Task prompt: Reproduce word for word the stretch of items from the line containing "132x133 pixels. Task: Click" through the line containing "tap(1314, 90)", keeping the pictures out of your answer.

Extracted records:
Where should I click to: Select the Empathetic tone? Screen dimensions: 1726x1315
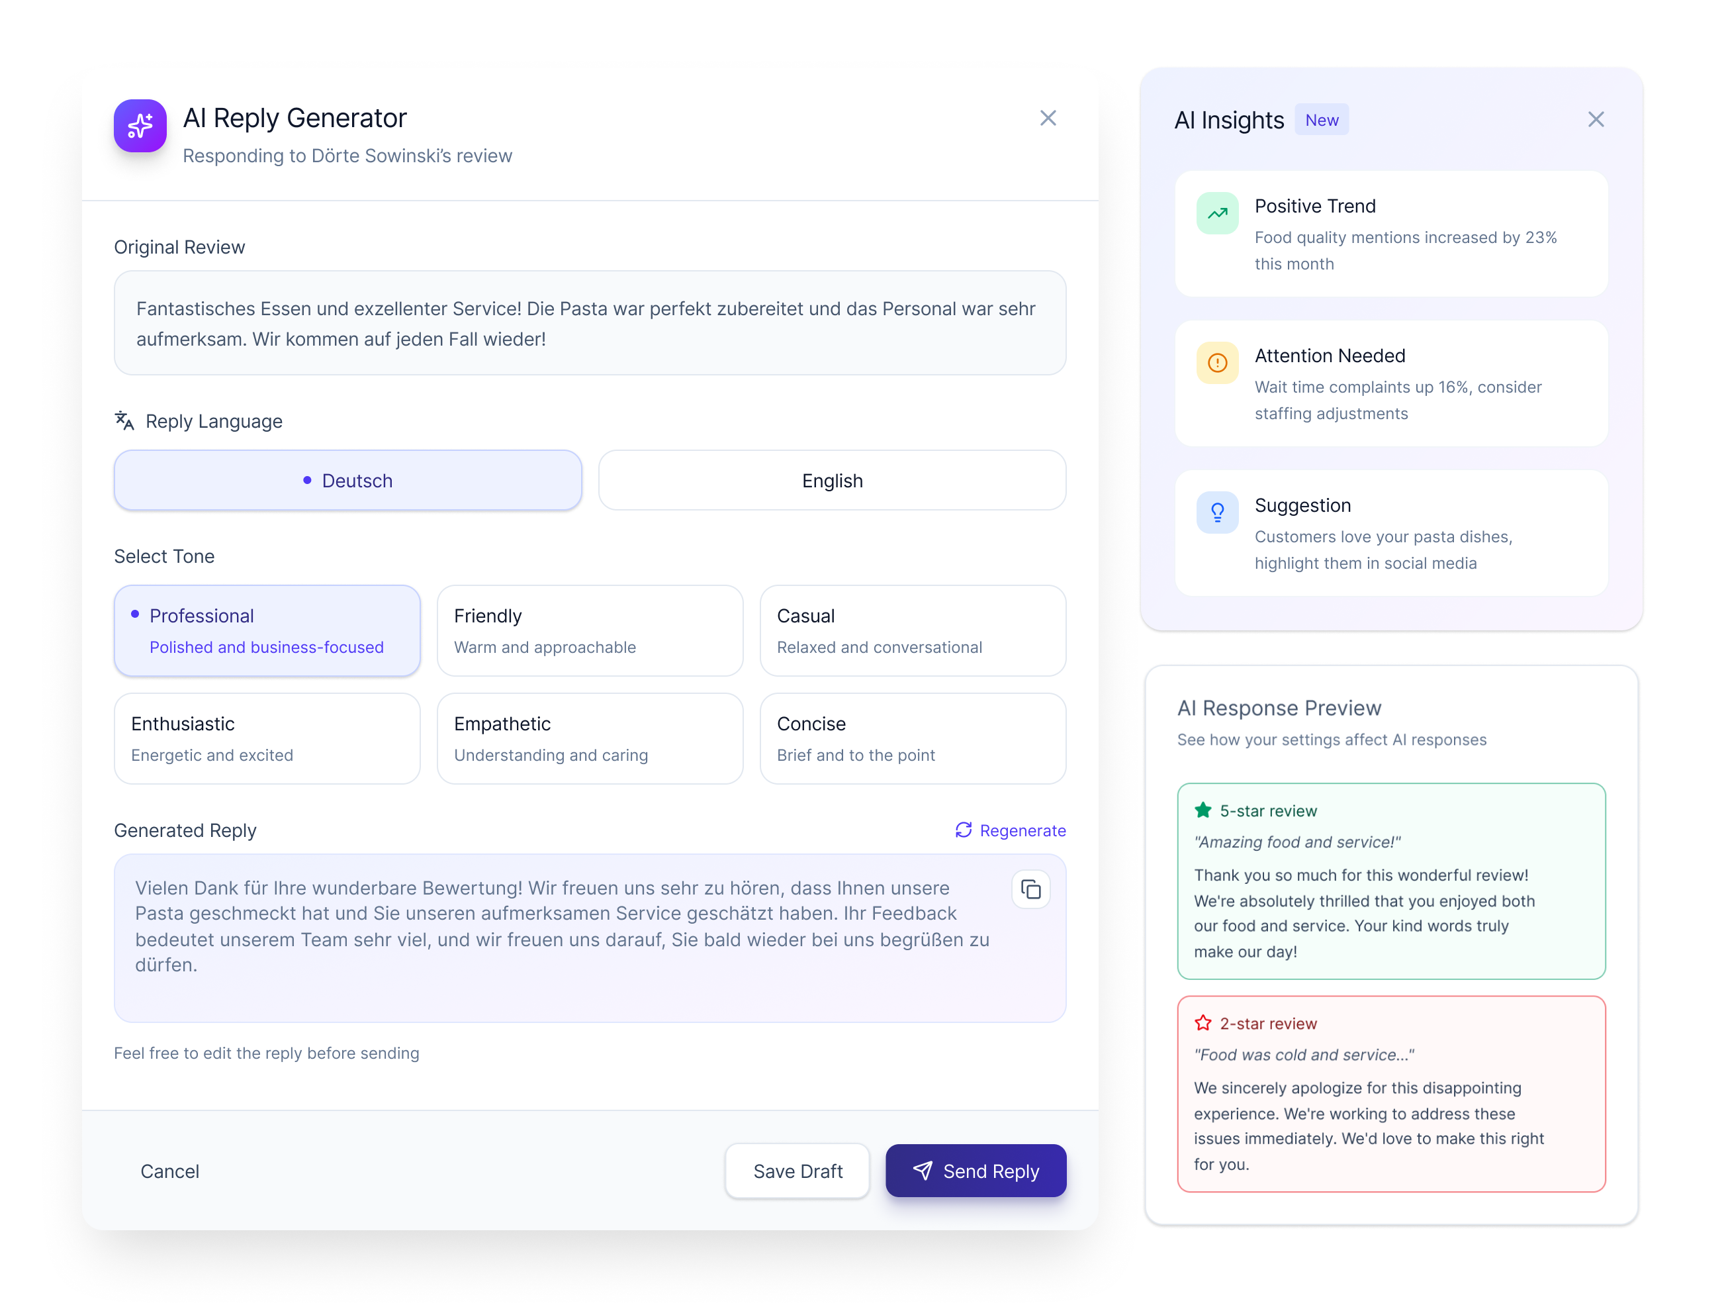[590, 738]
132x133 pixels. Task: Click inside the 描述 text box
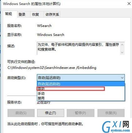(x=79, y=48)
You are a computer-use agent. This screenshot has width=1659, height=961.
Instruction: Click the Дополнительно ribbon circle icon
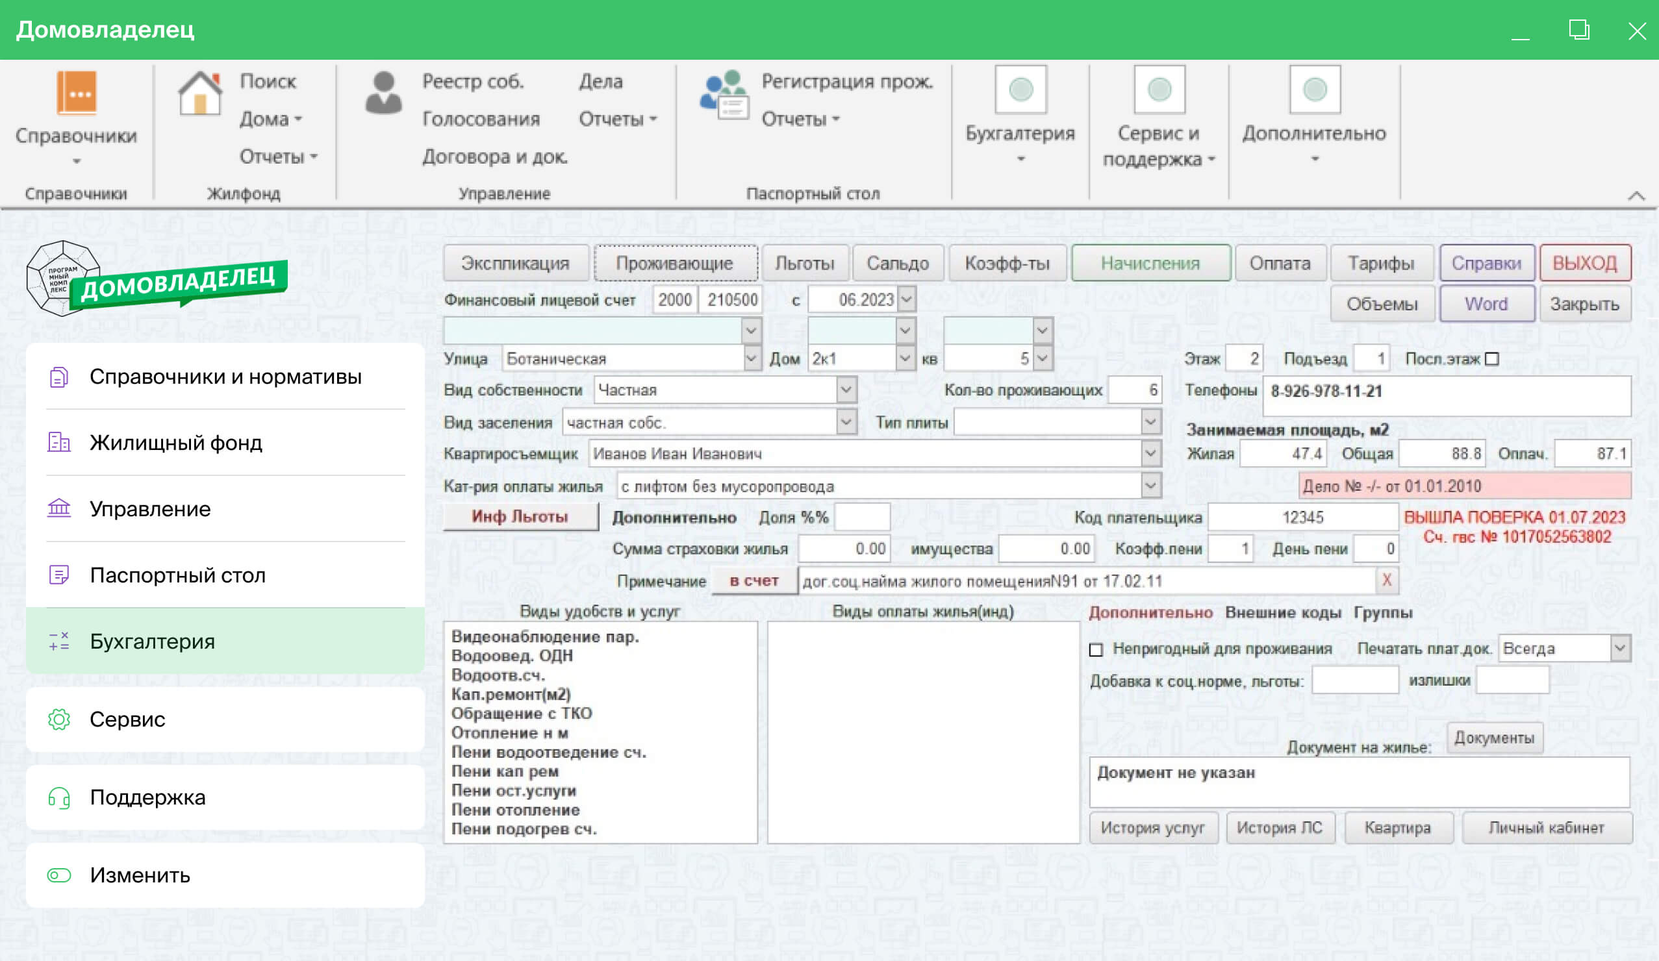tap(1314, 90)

---

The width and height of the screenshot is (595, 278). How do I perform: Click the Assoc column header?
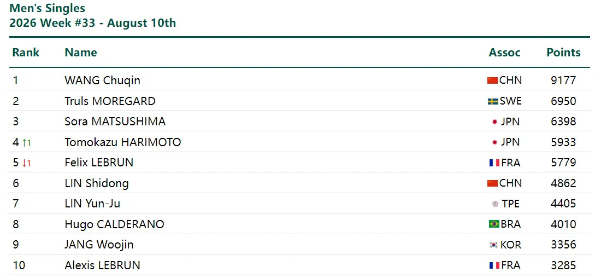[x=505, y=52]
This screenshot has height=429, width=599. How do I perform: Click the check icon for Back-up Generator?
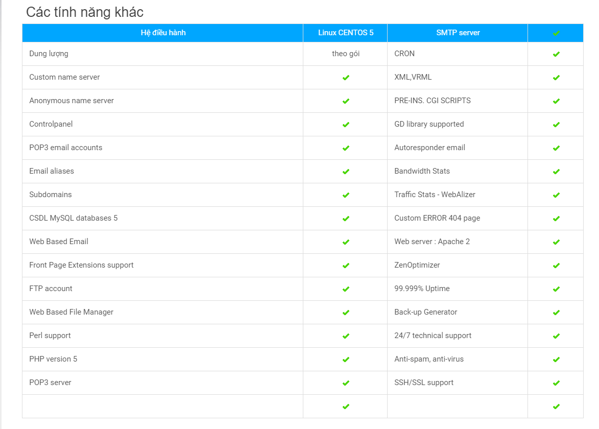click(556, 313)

---

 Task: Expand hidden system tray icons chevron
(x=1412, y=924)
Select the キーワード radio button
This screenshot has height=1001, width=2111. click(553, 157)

Expected output:
132x133 pixels. Task: Click inside the 描述 text box
(x=79, y=48)
You are a computer-use agent. This screenshot has width=1659, height=961.
Instruction: Click the Дополнительно ribbon circle icon
tap(1314, 90)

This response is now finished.